Write the data out again in full, with no departure from the original.

Entries taken from a collection
*** Begin section ***

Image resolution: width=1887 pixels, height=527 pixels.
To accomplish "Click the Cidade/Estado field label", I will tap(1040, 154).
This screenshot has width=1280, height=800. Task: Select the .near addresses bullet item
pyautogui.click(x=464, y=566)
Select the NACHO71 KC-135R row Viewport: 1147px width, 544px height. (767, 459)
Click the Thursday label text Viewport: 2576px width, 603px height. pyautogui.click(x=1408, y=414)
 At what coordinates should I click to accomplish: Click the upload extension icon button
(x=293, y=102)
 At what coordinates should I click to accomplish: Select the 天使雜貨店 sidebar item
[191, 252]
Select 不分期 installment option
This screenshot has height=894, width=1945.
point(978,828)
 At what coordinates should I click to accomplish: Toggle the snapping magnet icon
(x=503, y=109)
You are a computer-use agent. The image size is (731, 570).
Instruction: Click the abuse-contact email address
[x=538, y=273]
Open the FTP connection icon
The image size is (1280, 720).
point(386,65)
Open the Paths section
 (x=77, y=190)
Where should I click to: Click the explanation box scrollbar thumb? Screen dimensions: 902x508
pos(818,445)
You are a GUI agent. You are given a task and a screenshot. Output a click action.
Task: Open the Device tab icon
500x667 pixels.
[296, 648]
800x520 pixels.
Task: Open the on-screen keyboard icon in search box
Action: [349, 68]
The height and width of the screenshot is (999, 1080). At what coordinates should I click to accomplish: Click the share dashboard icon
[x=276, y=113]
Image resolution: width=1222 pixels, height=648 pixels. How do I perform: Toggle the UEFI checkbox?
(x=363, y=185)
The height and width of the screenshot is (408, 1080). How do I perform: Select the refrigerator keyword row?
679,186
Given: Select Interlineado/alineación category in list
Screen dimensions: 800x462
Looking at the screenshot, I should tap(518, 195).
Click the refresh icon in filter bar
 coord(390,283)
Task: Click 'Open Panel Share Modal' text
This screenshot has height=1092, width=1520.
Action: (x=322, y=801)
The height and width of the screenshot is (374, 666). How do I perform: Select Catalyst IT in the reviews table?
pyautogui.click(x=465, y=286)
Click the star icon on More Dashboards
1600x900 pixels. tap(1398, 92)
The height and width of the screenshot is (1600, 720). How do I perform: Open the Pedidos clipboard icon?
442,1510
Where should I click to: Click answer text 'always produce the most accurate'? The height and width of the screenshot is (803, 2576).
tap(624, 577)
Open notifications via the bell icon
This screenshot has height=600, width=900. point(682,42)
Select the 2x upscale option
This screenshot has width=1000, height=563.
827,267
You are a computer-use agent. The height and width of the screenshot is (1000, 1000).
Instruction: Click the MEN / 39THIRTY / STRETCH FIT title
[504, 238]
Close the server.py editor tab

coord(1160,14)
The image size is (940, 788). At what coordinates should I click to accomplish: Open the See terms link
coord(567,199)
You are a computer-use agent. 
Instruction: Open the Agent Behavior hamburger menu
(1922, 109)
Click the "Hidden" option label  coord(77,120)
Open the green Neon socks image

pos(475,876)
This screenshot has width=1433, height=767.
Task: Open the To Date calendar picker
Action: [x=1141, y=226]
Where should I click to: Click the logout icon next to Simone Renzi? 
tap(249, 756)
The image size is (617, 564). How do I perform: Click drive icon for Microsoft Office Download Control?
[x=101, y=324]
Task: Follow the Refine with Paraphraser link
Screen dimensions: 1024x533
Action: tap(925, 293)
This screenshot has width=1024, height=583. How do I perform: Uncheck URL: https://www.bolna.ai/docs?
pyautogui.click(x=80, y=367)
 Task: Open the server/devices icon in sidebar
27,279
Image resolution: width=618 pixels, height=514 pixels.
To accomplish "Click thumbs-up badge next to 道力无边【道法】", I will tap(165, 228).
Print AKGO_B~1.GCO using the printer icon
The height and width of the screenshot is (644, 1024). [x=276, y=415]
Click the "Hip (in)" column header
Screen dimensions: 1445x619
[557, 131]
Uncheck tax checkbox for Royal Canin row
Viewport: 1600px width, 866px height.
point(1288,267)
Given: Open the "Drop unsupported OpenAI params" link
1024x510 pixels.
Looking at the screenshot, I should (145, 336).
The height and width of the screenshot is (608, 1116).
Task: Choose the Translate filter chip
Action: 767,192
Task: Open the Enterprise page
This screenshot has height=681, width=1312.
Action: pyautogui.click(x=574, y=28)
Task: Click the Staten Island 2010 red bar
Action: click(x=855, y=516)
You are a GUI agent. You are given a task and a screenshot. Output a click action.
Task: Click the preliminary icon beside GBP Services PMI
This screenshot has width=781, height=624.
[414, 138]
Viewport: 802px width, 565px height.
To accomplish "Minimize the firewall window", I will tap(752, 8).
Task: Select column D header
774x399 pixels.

*** End section ***

REPLY TO THE EXERCISE:
Image resolution: width=1887 pixels, height=527 pixels.
To accomplish "Click the Cidade/Estado field label", I will tap(1040, 154).
This screenshot has width=1280, height=800. Task: Select the .near addresses bullet item
pyautogui.click(x=464, y=566)
Select the NACHO71 KC-135R row Viewport: 1147px width, 544px height. (767, 459)
Click the Thursday label text Viewport: 2576px width, 603px height. pyautogui.click(x=1408, y=414)
 At what coordinates should I click to accomplish: Click the upload extension icon button
(x=293, y=102)
 At what coordinates should I click to accomplish: Select the 天使雜貨店 sidebar item
[191, 252]
Select 不分期 installment option
This screenshot has height=894, width=1945.
point(978,828)
 At what coordinates should I click to accomplish: Toggle the snapping magnet icon
(x=503, y=109)
You are a computer-use agent. The image size is (731, 570).
Instruction: Click the abuse-contact email address
[x=538, y=273]
Open the FTP connection icon
The image size is (1280, 720).
point(386,65)
Open the Paths section
 (x=77, y=190)
Where should I click to: Click the explanation box scrollbar thumb? Screen dimensions: 902x508
pos(818,445)
You are a GUI agent. You are given a task and a screenshot. Output a click action.
Task: Open the Device tab icon
500x667 pixels.
[296, 648]
800x520 pixels.
Task: Open the on-screen keyboard icon in search box
Action: [349, 68]
The height and width of the screenshot is (999, 1080). At what coordinates should I click to accomplish: Click the share dashboard icon
[x=276, y=113]
Image resolution: width=1222 pixels, height=648 pixels. How do I perform: Toggle the UEFI checkbox?
(x=363, y=185)
The height and width of the screenshot is (408, 1080). How do I perform: Select the refrigerator keyword row?
679,186
Given: Select Interlineado/alineación category in list
Screen dimensions: 800x462
Looking at the screenshot, I should tap(518, 195).
Click the refresh icon in filter bar
 coord(390,283)
Task: Click 'Open Panel Share Modal' text
This screenshot has height=1092, width=1520.
Action: (x=322, y=801)
The height and width of the screenshot is (374, 666). How do I perform: Select Catalyst IT in the reviews table?
pyautogui.click(x=465, y=286)
Click the star icon on More Dashboards
1600x900 pixels. tap(1398, 92)
The height and width of the screenshot is (1600, 720). How do I perform: Open the Pedidos clipboard icon?
442,1510
Where should I click to: Click answer text 'always produce the most accurate'? The height and width of the screenshot is (803, 2576).
tap(624, 577)
Open notifications via the bell icon
This screenshot has height=600, width=900. point(682,42)
Select the 2x upscale option
This screenshot has width=1000, height=563.
827,267
You are a computer-use agent. The height and width of the screenshot is (1000, 1000).
Instruction: Click the MEN / 39THIRTY / STRETCH FIT title
[504, 238]
Close the server.py editor tab

coord(1160,14)
The image size is (940, 788). At what coordinates should I click to accomplish: Open the See terms link
coord(567,199)
You are a computer-use agent. 
Instruction: Open the Agent Behavior hamburger menu
(1922, 109)
Click the "Hidden" option label  coord(77,120)
Open the green Neon socks image

pos(475,876)
This screenshot has width=1433, height=767.
Task: Open the To Date calendar picker
Action: [x=1141, y=226]
Where should I click to: Click the logout icon next to Simone Renzi? 
tap(249, 756)
The image size is (617, 564). How do I perform: Click drive icon for Microsoft Office Download Control?
[x=101, y=324]
Task: Follow the Refine with Paraphraser link
Screen dimensions: 1024x533
Action: tap(925, 293)
This screenshot has width=1024, height=583. How do I perform: Uncheck URL: https://www.bolna.ai/docs?
pyautogui.click(x=80, y=367)
 Task: Open the server/devices icon in sidebar
27,279
Image resolution: width=618 pixels, height=514 pixels.
To accomplish "Click thumbs-up badge next to 道力无边【道法】", I will tap(165, 228).
Print AKGO_B~1.GCO using the printer icon
The height and width of the screenshot is (644, 1024). [x=276, y=415]
Click the "Hip (in)" column header
Screen dimensions: 1445x619
[557, 131]
Uncheck tax checkbox for Royal Canin row
Viewport: 1600px width, 866px height.
point(1288,267)
Given: Open the "Drop unsupported OpenAI params" link
1024x510 pixels.
Looking at the screenshot, I should (145, 336).
The height and width of the screenshot is (608, 1116).
Task: Choose the Translate filter chip
Action: 767,192
Task: Open the Enterprise page
This screenshot has height=681, width=1312.
Action: pyautogui.click(x=574, y=28)
Task: Click the Staten Island 2010 red bar
Action: click(x=855, y=516)
You are a GUI agent. You are given a task and a screenshot. Output a click action.
Task: Click the preliminary icon beside GBP Services PMI
This screenshot has width=781, height=624.
[414, 138]
Viewport: 802px width, 565px height.
To accomplish "Minimize the firewall window", I will tap(752, 8).
Task: Select column D header
774x399 pixels.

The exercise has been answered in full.